YOUR GOAL ▸ Find the line that contains "1000x999 pixels. At" in the entries below. Write out that line and all that follow it, unchanged and alone.

DATA ▸
- Opening Delimiter -
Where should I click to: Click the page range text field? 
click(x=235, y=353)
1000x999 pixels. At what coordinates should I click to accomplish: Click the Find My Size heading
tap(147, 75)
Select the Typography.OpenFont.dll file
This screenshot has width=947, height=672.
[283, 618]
- Closing Delimiter -
TASK RESPONSE ▸
1000x999 pixels. At what coordinates should I click to accomplish: Click the Find My Size heading
tap(147, 75)
Select the Typography.OpenFont.dll file
This screenshot has width=947, height=672.
[283, 618]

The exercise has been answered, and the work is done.